>> Begin SELECTED EXCERPT

Going the Extra Mile with Our k8s Setup

Published in

Xandr-Tech

8 min readApr 11, 2022

Photo by Conny Schneider on Unsplash; The Kubernetes logo is a registered trademark of the Linux Foundation

As part of Xandr’s long-term effort to migrate our core engines from a mixture of virtual machines (VM) and bare-metal servers to the new world of Kubernetes (k8s), my team has been charged with migrating any of our applications still residing on VMs onto k8s pods. By moving to k8s, Xandr is taking advantage of enhanced possibilities for application orchestration and maintenance. Our ultimate plan is to have 100% of our servers running on k8s.

Overall, our previous migrations have gone smoothly, with predictable results. As we began scheduling and prioritizing our remaining applications, we discovered that migrating certain complex, event-driven apps posed new challenges around variable resource usage. However, with some research and a proof of concept, we were able to demonstrate how these challenges could be addressed effectively using k8s autoscaling.

The challenge

Most of the core applications we’d previously migrated ended up using a predictable 2 pods per data center. However, when we put certain event-driven applications under the microscope, we found that this formula didn’t account for the complexity of these applications. These apps typically rely on parallel processing, concurrency, workers, child processes, and other complex operations that can result in variable resourcing requirements. As a result, assigning a fixed number of pods wouldn’t work.

In the short term, assigning a standard number of pods for each of these applications would result in over-provisioning. Calculating a threshold based on the current peak usage over X months would result in excess resource allocation beyond real-world usage.

In the long term, assigning a standard number of pods would also result in under-provisioning. Because demand grows over time, the previously established threshold would eventually be insufficient, causing contention for CPU and memory and — in the worst-case scenario — a growing backlog.

The problem, illustrated

In a VM and bare-metal deployment, application 1 spawns a total of 144 processes. Taking into account 3 different data centers, matching its throughput would theoretically require a total of 48 (144/3) pods per data center. Application 2, also on the to-be-migrated list, spawns a total of 3072 processes.

>> End SELECTED EXCERPT

■ **SET EXERCISE 1**: Condense the paragraph in the Kubernetes migration article that begins "Most of the core applications" into a short bulleted list that keeps its main facts.

>> Begin TASK INPUTS

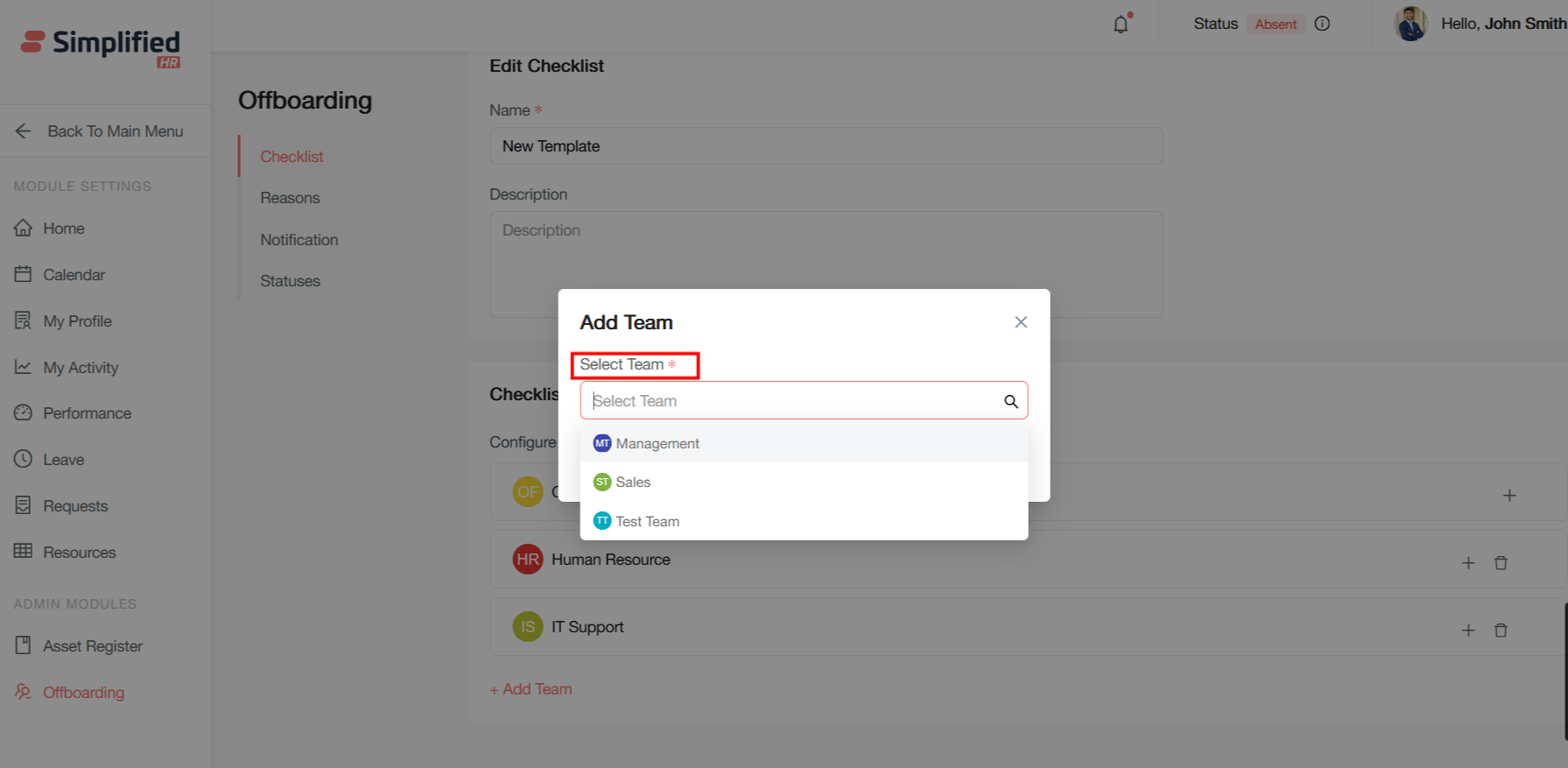Switch to the Statuses tab
Image resolution: width=1568 pixels, height=768 pixels.
click(x=290, y=281)
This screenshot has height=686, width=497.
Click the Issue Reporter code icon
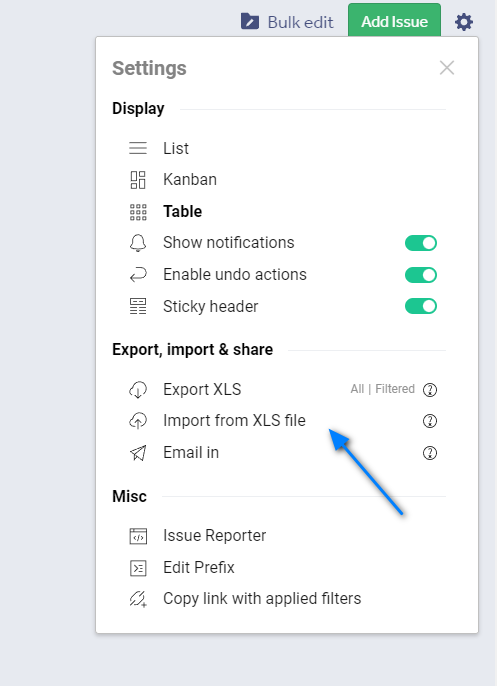[138, 536]
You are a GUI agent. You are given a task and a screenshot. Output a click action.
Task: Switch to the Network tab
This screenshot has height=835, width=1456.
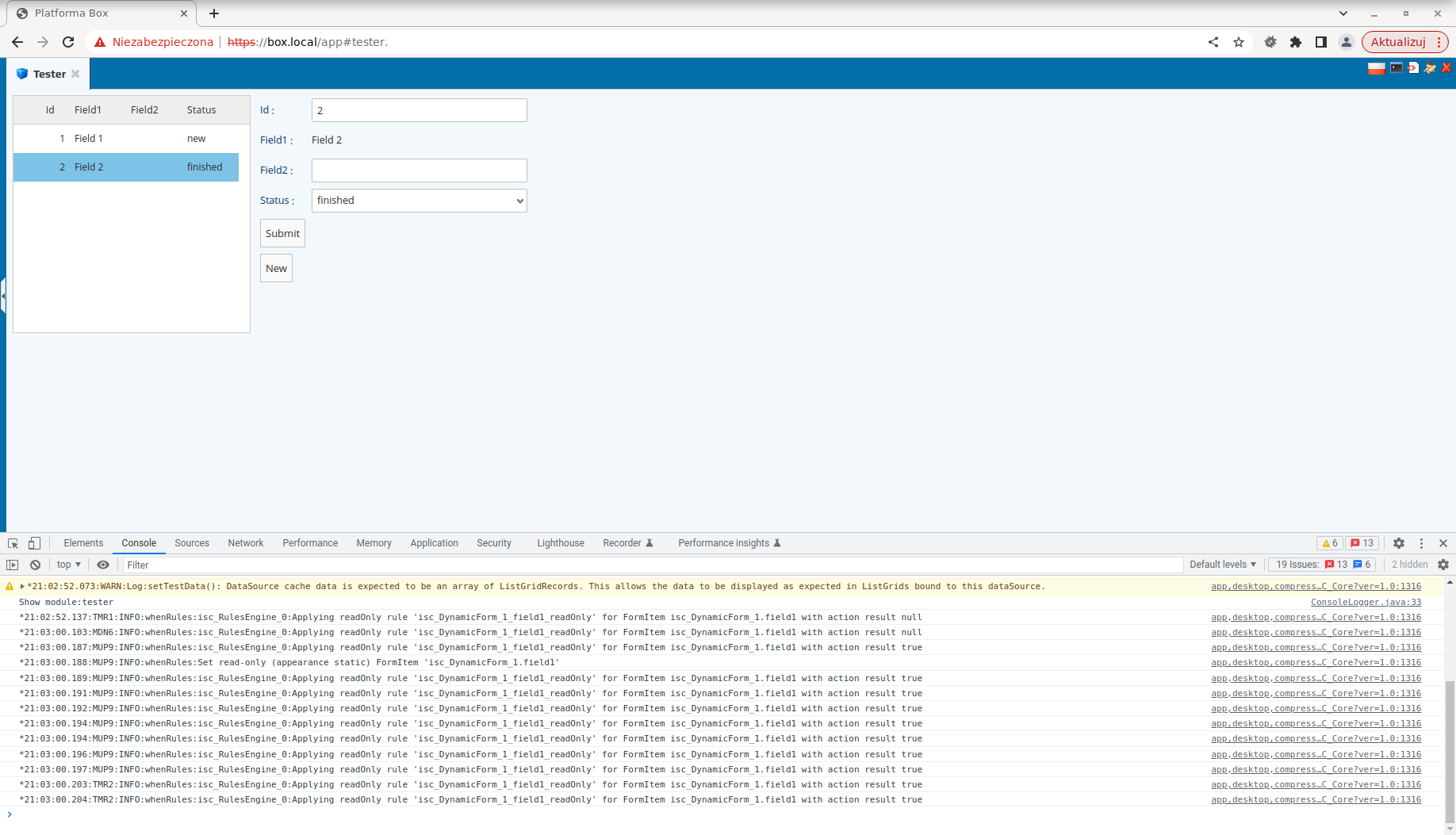(x=245, y=543)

>> End TASK INPUTS

■ **SET EXERCISE 2**: List every line of the listing that contains the string "width". Case counts.

■ **CORRECT RESPONSE 1**:
- Most core applications migrated earlier used a predictable 2 pods per data center.
- A close look at certain event-driven applications showed that this formula didn't account for their complexity.
- These apps typically rely on parallel processing, concurrency, workers, child processes, and other complex operations, which can make their resource requirements vary.
- As a result, assigning a fixed number of pods wouldn't work.

■ **CORRECT RESPONSE 2**:
Image resolution: width=1568 pixels, height=768 pixels.
This screenshot has height=686, width=497.
This screenshot has height=835, width=1456.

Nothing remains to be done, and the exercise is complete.